Bunun birçok nedeni var… Amerika ve israil, İran’ın Aksa Tufanı sonrası yaşananlardan ötürü askeri anlamda güç kaybettiğini, zayıfladığını düşünüyor. Hizbullah’ın lider kadrosunun şehit edilip lojistik ikmal yollarının kapanması; yine HAMAS hareketinin birçok önemli liderinin şehit edilip Gazze’nin eskisi gibi direnemeyeceği varsayımı… Suriye ve diğer başka bazı etkenlerden ötürü İslam dünyasının, Batının bir saldırısı karşısında İran’a sahip çıkmayacağı, destek vermeyeceği düşüncesi… Yine İslam dünyasındaki birçok rejimin Batı ile dostane ilişkilere sahip olması, Batıya bağımlı liderlerin birçok İslam ülkesinde yönetimde olması gerçeği…

Bütün bunlar Amerika ve israili cesaretlendiriyor. Bir de İran’ın nükleer programı var… Batı İran’ın nükleer silaha sahip olmasının an meselesi olduğunu düşünüyor.

Hiç kuşkusuz İran’ın işi bu defa çok zor görünüyor. Ama İran’dan gelen mesajlar, açıklamalar, İran’ın direnmeye kararlı olduğu, boyun eğmeyeceği yönünde…

Batı eğer İran’ı devre dışı bırakabilirse, hiç kuşku olmasın sıra diğer İslam ülkelerine de gelecektir. Bu sadece İran’ın değil bütün ümmetin, bütün İslam dünyasının meselesidir. Verilen hiçbir taviz Batı dünyasını tatmin etmeyecek, durduramayacaktır. Amerika ve israilin önderliğindeki Batı dünyası Birinci Dünya Savaşından sonra yaşananlarda olduğu gibi İslam dünyasını istila edip bizzat kendisi fiili olarak yönetmek istemektedir.

Bu defaki proje İslam Dünyasının en etkili ülkelerinin toprakları üzerinde Büyük Yahudi Devletini kurup bu İslam ülkelerini bir daha bellerini doğrultamayacak şekilde parçalayıp bölmek, kolay lokmalar halinde yutmaktır.

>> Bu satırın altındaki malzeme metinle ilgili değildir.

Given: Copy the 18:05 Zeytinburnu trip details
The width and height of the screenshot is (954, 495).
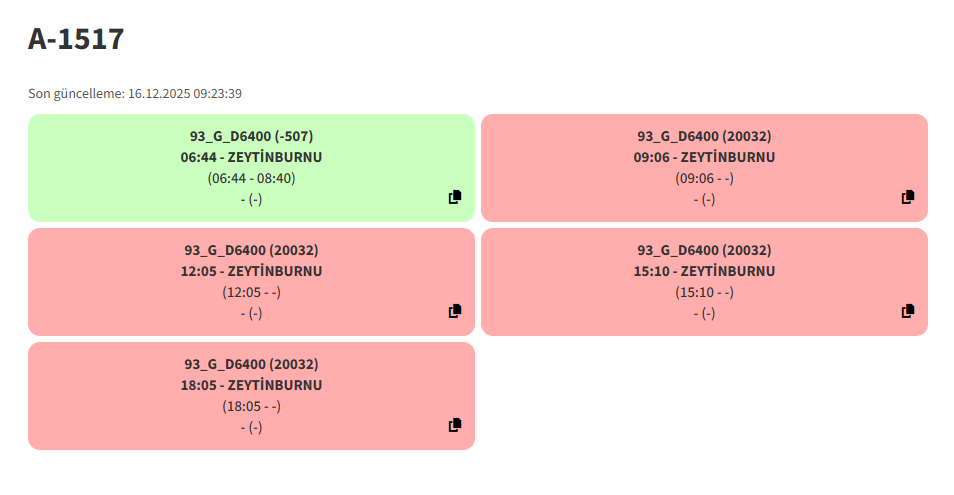Looking at the screenshot, I should click(455, 425).
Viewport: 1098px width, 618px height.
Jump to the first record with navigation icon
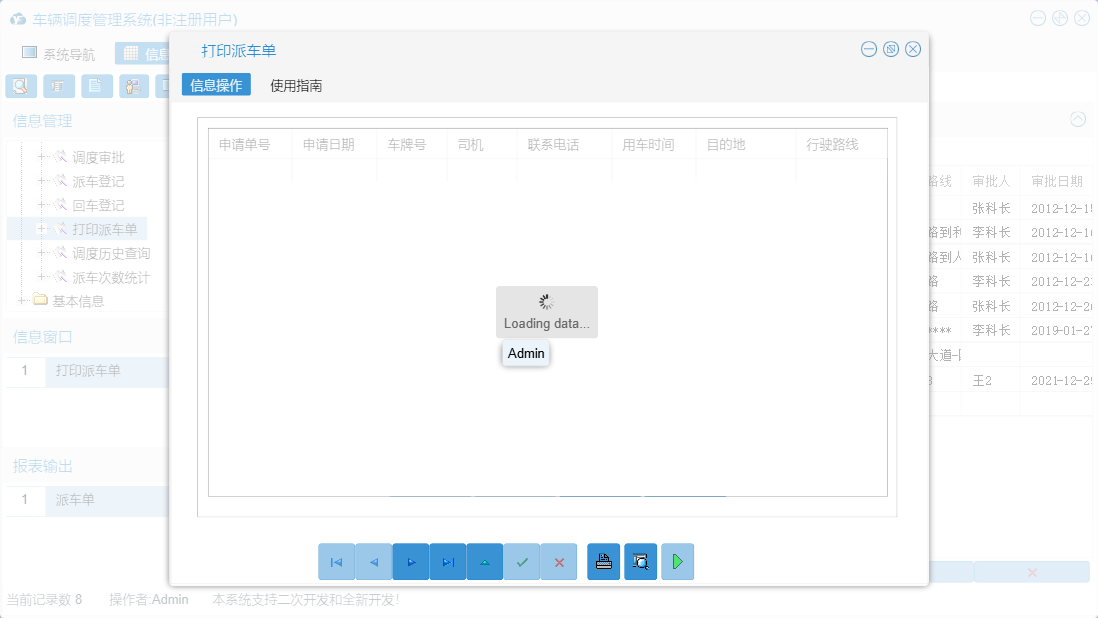337,561
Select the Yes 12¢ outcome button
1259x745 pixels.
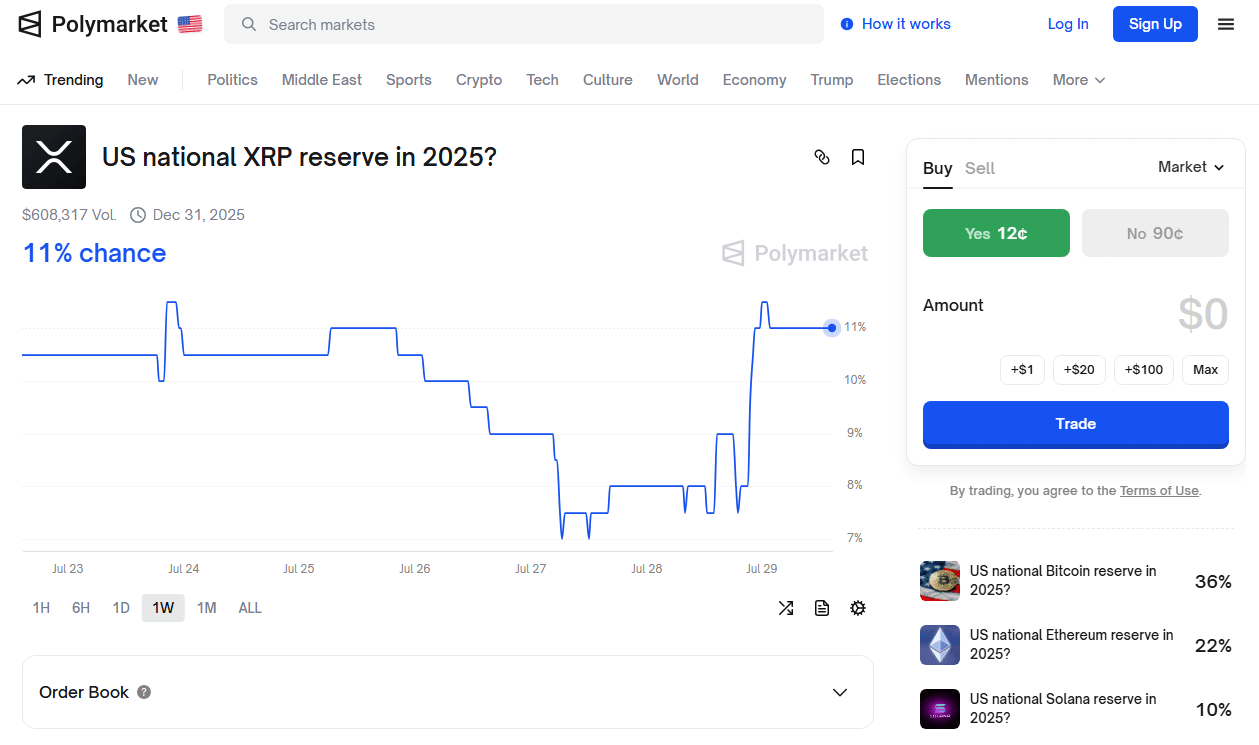click(996, 232)
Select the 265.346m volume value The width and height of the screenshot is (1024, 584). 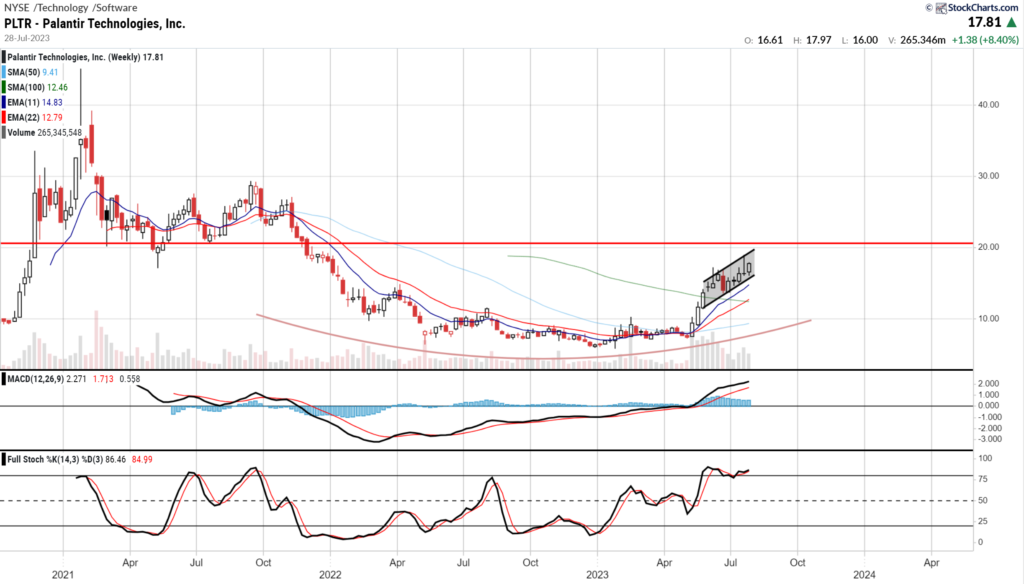pos(923,40)

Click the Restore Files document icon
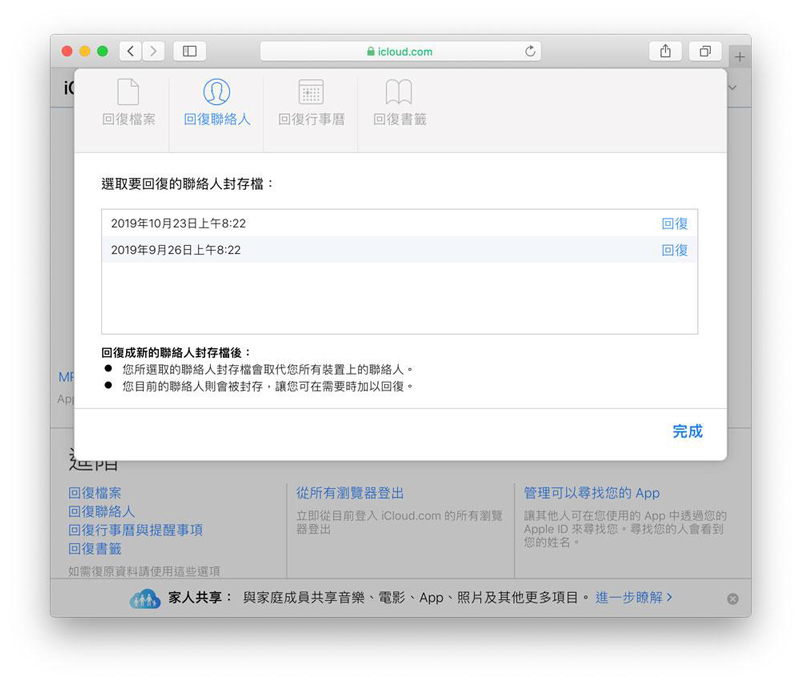tap(128, 92)
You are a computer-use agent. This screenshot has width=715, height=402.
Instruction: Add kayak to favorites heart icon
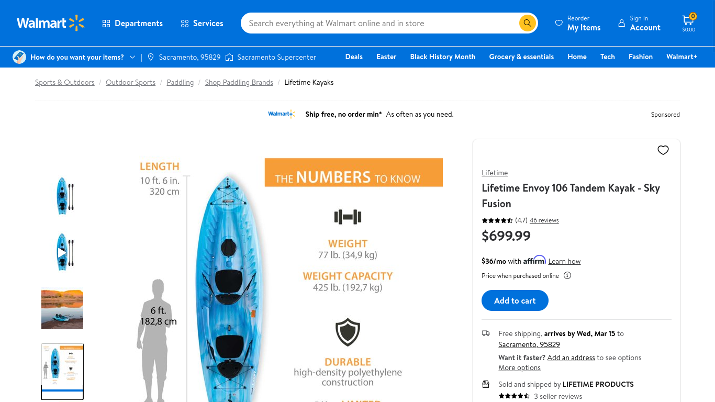point(663,150)
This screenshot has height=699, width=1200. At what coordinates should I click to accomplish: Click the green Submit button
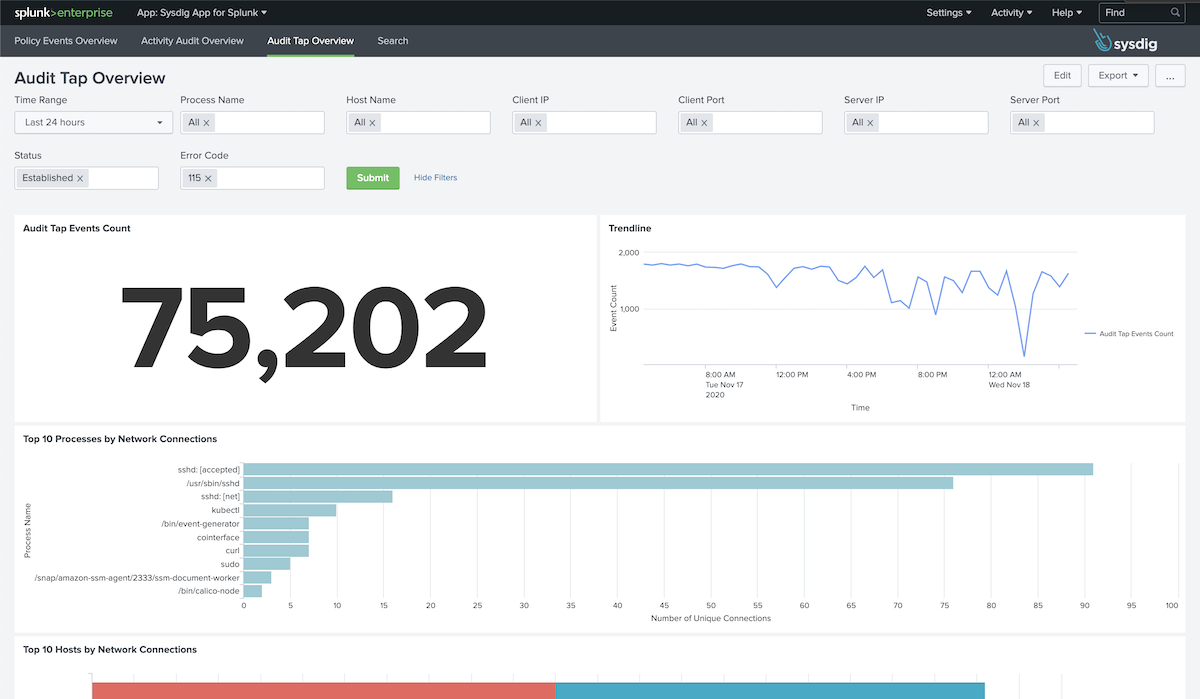pos(372,178)
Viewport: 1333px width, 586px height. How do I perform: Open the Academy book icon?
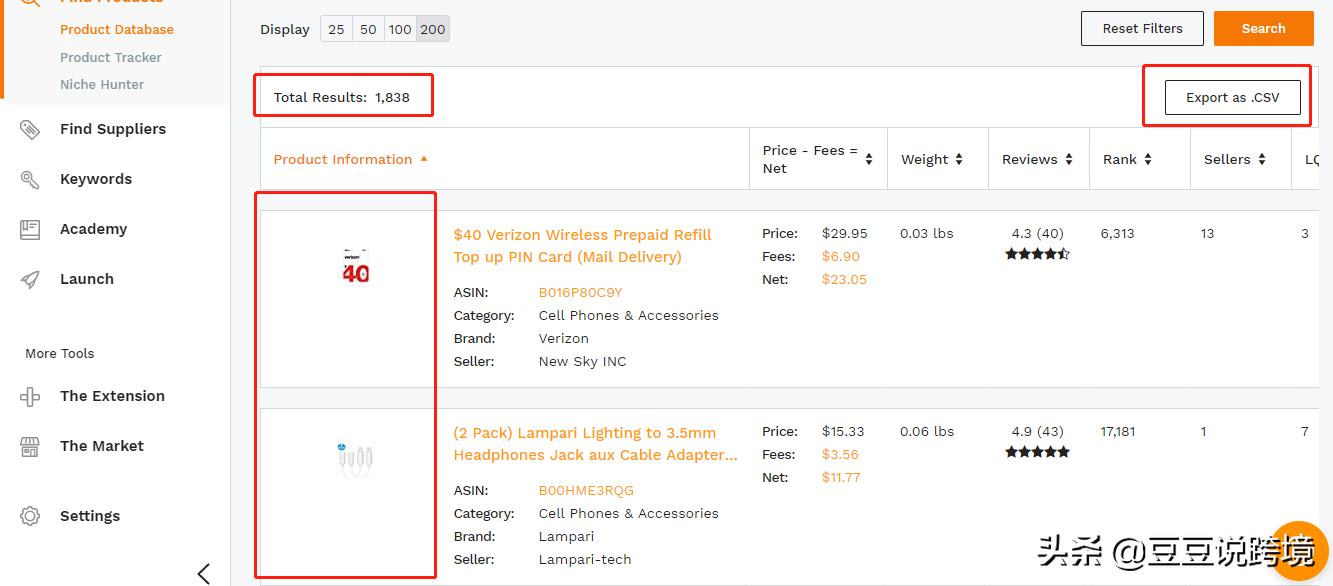(30, 229)
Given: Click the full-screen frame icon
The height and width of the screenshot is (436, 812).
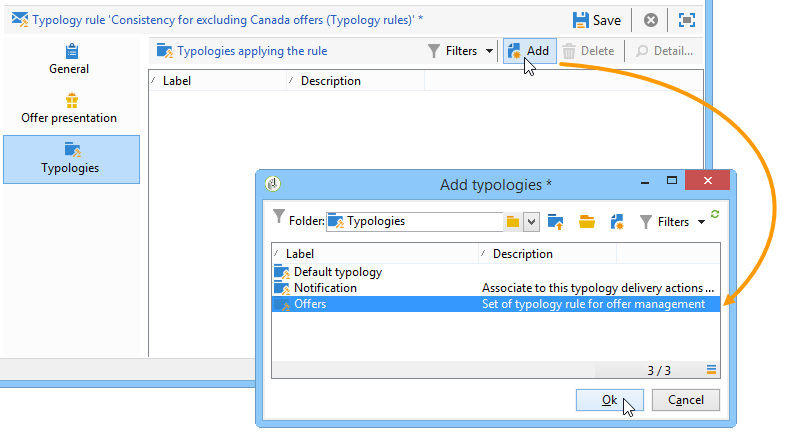Looking at the screenshot, I should click(687, 20).
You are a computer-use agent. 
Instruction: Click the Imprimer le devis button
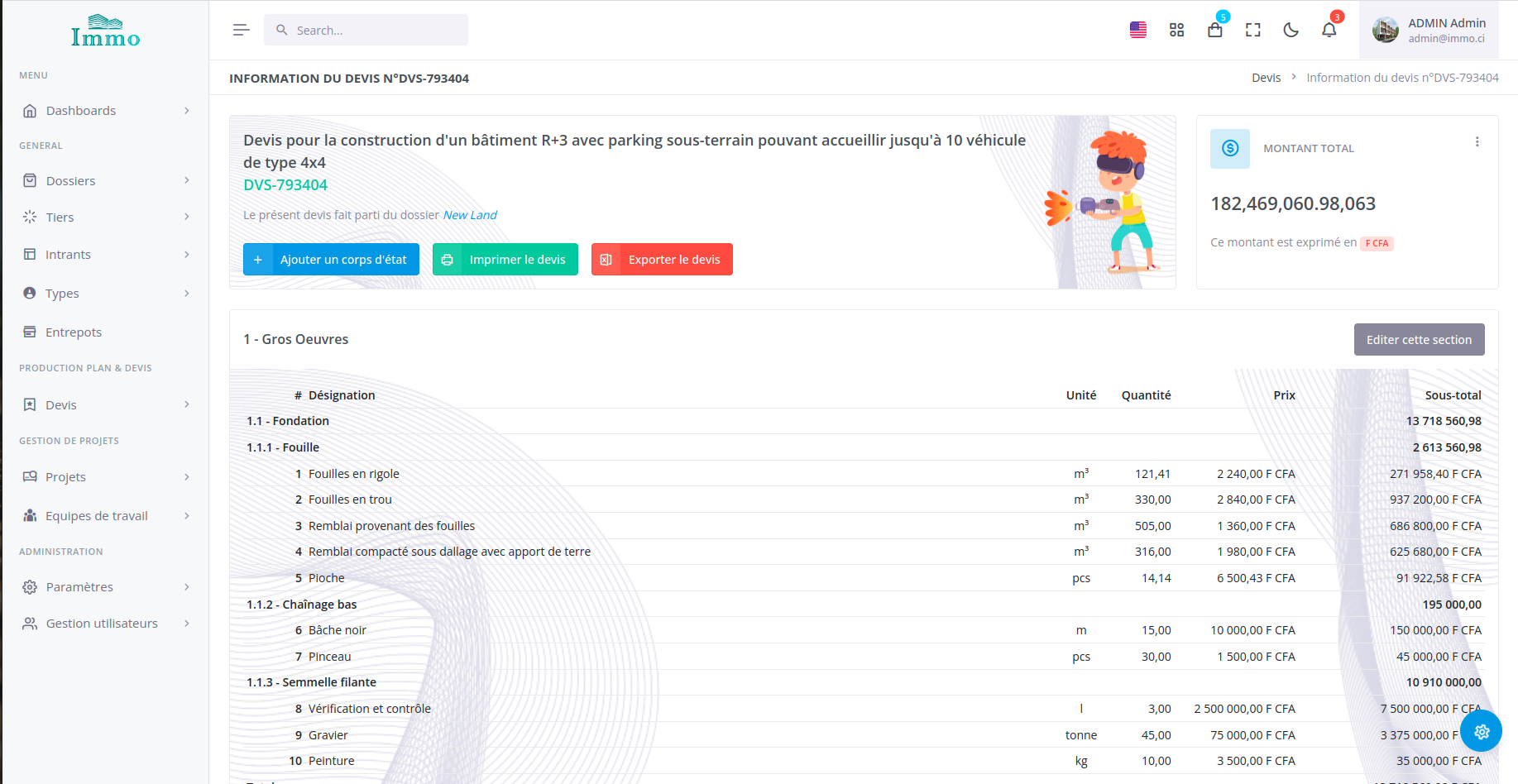[505, 260]
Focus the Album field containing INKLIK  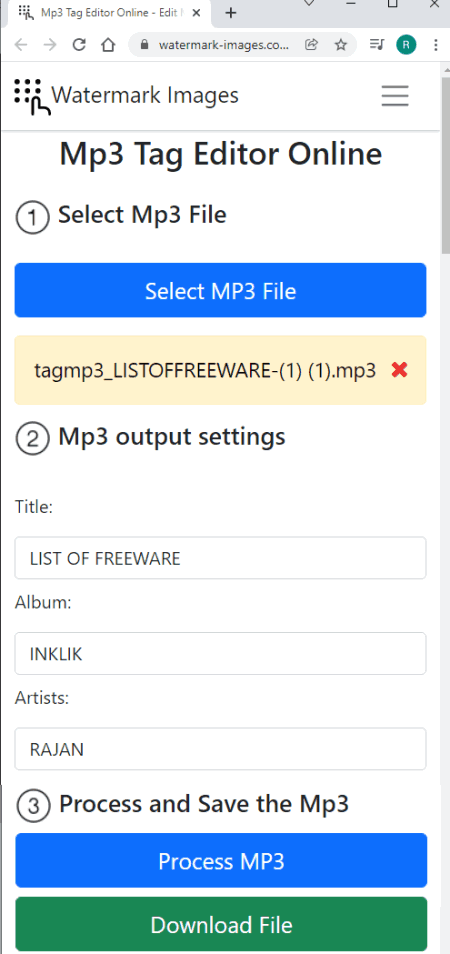tap(220, 653)
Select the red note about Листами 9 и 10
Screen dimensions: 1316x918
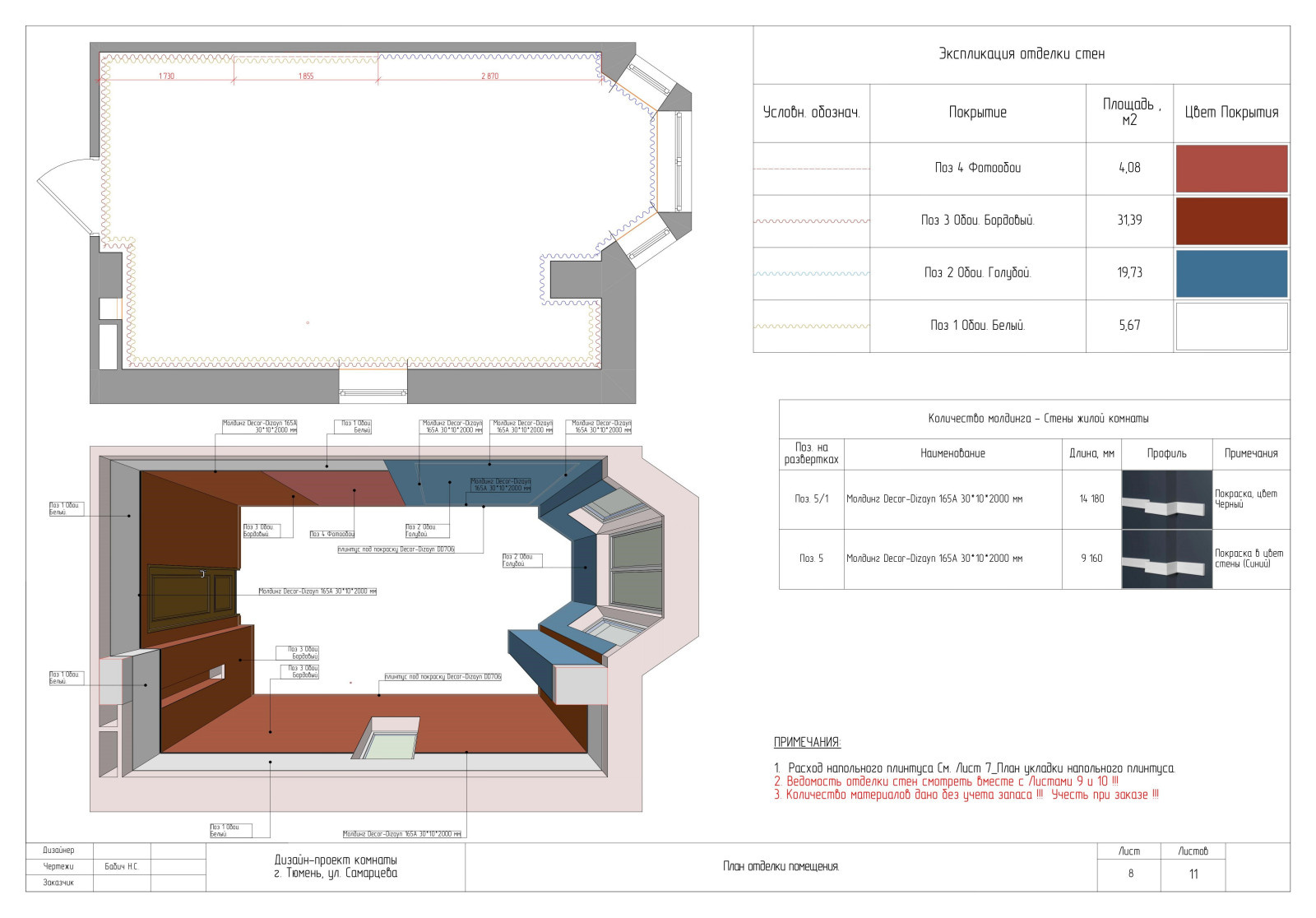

Bu korkunç ve gittikçe yaklaşan, yakınlaşan tehlike ve tehdidin önüne geçebilmenin tek yolu, Batının Büyük Yahudi Devleti projesine müsaade etmemektir. Bu da ancak İslam ümmetinin tüm mezhepleri, kavimleri, renkleri ve fraksiyonlarıyla büyük bir cephe oluşturup vahdet ve birlik içinde cihat bayrağını dalgalandırmasıyla mümkün olur.

Bugün bu hayali gerçekleştirmek için önümüzde tarihi bir fırsat doğmuştur. Kudüs Davası… Kudüs Sevdası… Kudüs, İslam ümmetinin ortak davası olmayı elhamdülillah başarmıştır. Bütün Müslümanlar Kudüs Davası konusunda hassas hale gelmiştir. Aksa Tufanı, Gazze direnişi, Kudüs Davasına olan sevgiyi, bağlılığı hiç olmadığı kadar büyütmüş, artırmıştır.

Müslümanlar Kudüs Davası etrafında kenetlenip tüm güçleriyle Kudüs’ü kurtarma gayretine girerlerse Allah’ın izniyle Büyük Yahudi Devleti hayali Siyonistler için bir yok oluş vesilesi olacak, Amerika ve Batının şeytani projelerini akamete uğratacaktır.

İnşallah bu yıl idrak edilecek Dünya Kudüs Günü İslam ümmetini çok daha görkemli bir şekilde meydanlara dökecek, İslam ümmetinin Kudüs Davası etrafında birleşme arzu ve kararlılığını daha ileriye götürecektir.